# WORK TO COMPLETE:
Set out the listing word for word. End with the line that contains "Task: Click the wrench view settings icon".

# DATA TO PROCESS:

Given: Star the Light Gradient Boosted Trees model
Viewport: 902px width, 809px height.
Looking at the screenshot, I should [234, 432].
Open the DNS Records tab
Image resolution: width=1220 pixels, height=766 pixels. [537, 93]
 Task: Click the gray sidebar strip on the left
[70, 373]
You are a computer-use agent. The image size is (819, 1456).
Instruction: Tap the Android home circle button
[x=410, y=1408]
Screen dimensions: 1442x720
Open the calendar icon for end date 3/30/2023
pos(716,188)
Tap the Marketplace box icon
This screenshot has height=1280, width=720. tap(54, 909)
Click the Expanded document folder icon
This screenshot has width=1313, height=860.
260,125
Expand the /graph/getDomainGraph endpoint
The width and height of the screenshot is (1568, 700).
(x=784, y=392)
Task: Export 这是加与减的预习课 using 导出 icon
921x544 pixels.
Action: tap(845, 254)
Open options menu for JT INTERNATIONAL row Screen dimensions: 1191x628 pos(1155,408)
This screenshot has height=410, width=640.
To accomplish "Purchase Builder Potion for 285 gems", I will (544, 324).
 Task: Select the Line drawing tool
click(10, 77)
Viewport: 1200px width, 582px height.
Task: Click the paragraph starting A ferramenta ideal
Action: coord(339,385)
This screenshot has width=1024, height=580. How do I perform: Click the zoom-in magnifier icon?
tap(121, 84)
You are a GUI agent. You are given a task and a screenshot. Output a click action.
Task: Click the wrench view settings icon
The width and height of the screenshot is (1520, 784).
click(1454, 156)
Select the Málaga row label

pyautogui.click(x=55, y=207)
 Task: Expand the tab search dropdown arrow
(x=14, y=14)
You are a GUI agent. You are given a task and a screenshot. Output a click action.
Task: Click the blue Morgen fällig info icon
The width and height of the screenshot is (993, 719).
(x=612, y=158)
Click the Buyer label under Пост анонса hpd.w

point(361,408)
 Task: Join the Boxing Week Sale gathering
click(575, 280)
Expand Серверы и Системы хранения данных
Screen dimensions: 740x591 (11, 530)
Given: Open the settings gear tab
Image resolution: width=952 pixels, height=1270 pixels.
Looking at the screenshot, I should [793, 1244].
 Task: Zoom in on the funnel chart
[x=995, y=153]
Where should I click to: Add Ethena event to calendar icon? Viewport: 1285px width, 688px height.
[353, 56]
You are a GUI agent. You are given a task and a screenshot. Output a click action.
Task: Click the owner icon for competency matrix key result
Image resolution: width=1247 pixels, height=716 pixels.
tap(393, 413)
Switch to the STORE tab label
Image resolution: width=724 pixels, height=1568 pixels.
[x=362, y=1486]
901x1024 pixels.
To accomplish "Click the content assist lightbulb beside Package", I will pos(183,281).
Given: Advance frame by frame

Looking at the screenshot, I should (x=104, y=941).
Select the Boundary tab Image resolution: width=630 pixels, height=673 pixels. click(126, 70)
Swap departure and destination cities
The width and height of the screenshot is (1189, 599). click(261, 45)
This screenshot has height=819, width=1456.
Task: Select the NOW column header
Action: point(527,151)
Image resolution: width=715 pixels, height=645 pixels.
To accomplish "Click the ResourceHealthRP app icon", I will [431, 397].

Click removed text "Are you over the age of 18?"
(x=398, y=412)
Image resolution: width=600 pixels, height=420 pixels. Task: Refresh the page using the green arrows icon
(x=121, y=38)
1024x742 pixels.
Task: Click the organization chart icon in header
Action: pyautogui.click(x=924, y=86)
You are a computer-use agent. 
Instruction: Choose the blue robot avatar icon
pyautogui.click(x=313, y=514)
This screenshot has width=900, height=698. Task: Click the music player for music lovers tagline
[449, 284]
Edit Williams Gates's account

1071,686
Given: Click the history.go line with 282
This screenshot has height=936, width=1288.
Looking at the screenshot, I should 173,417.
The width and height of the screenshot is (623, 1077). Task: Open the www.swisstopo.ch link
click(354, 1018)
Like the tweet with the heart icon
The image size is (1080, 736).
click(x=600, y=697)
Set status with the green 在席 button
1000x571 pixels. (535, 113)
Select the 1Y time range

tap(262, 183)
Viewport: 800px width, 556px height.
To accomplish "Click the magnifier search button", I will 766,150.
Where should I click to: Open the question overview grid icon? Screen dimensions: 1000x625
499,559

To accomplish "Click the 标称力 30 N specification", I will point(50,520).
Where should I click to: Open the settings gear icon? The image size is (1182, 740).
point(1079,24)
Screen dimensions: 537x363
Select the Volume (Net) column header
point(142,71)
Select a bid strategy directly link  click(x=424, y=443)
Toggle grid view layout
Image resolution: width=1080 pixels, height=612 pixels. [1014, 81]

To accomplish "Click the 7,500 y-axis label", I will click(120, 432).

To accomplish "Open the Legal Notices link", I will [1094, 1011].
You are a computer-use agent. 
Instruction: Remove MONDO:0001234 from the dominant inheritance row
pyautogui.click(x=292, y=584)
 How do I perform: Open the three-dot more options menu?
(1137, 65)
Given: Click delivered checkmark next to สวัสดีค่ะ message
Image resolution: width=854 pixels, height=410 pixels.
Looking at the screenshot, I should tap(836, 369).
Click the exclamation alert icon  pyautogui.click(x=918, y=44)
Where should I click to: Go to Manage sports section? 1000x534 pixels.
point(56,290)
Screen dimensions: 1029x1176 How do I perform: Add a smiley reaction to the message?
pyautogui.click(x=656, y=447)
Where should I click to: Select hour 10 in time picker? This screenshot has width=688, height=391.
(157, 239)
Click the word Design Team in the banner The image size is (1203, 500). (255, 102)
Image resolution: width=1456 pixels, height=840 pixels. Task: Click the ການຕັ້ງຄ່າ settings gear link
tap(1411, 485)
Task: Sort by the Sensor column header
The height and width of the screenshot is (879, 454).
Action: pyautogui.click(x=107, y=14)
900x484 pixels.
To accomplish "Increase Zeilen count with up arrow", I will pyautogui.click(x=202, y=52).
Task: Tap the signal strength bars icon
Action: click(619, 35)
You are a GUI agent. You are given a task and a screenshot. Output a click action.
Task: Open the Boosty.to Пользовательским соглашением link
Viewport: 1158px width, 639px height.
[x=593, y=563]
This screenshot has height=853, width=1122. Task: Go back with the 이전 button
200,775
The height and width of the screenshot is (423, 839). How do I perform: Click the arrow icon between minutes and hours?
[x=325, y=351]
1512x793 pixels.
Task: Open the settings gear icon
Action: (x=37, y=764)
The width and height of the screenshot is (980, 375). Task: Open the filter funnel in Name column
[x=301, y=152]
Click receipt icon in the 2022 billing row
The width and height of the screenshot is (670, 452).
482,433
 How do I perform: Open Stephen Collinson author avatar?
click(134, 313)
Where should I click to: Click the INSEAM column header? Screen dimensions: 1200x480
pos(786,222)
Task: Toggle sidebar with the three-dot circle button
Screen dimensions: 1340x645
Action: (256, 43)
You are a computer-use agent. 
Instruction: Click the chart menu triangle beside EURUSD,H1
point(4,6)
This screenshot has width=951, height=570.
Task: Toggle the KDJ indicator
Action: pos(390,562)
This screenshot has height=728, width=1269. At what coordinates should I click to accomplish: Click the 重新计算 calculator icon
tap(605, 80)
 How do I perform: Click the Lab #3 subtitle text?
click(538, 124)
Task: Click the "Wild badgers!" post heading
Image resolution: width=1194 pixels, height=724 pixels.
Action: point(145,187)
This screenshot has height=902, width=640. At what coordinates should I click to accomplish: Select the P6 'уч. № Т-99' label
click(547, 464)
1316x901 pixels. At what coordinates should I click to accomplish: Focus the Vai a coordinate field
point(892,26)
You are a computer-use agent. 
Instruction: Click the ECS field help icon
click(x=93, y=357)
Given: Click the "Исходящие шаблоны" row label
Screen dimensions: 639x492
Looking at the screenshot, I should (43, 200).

# YOUR RESPONSE:
Given: Star the Light Gradient Boosted Trees model
Viewport: 902px width, 809px height.
Looking at the screenshot, I should [234, 432].
Open the DNS Records tab
Image resolution: width=1220 pixels, height=766 pixels. [537, 93]
 Task: Click the gray sidebar strip on the left
[70, 373]
You are a computer-use agent. The image size is (819, 1456).
Instruction: Tap the Android home circle button
[x=410, y=1408]
Screen dimensions: 1442x720
Open the calendar icon for end date 3/30/2023
pos(716,188)
Tap the Marketplace box icon
This screenshot has height=1280, width=720. tap(54, 909)
Click the Expanded document folder icon
This screenshot has width=1313, height=860.
260,125
Expand the /graph/getDomainGraph endpoint
The width and height of the screenshot is (1568, 700).
(x=784, y=392)
Task: Export 这是加与减的预习课 using 导出 icon
921x544 pixels.
Action: tap(845, 254)
Open options menu for JT INTERNATIONAL row Screen dimensions: 1191x628 pos(1155,408)
This screenshot has height=410, width=640.
To accomplish "Purchase Builder Potion for 285 gems", I will (544, 324).
 Task: Select the Line drawing tool
click(10, 77)
Viewport: 1200px width, 582px height.
Task: Click the paragraph starting A ferramenta ideal
Action: coord(339,385)
This screenshot has width=1024, height=580. How do I perform: Click the zoom-in magnifier icon?
tap(121, 84)
You are a GUI agent. You are given a task and a screenshot. Output a click action.
Task: Click the wrench view settings icon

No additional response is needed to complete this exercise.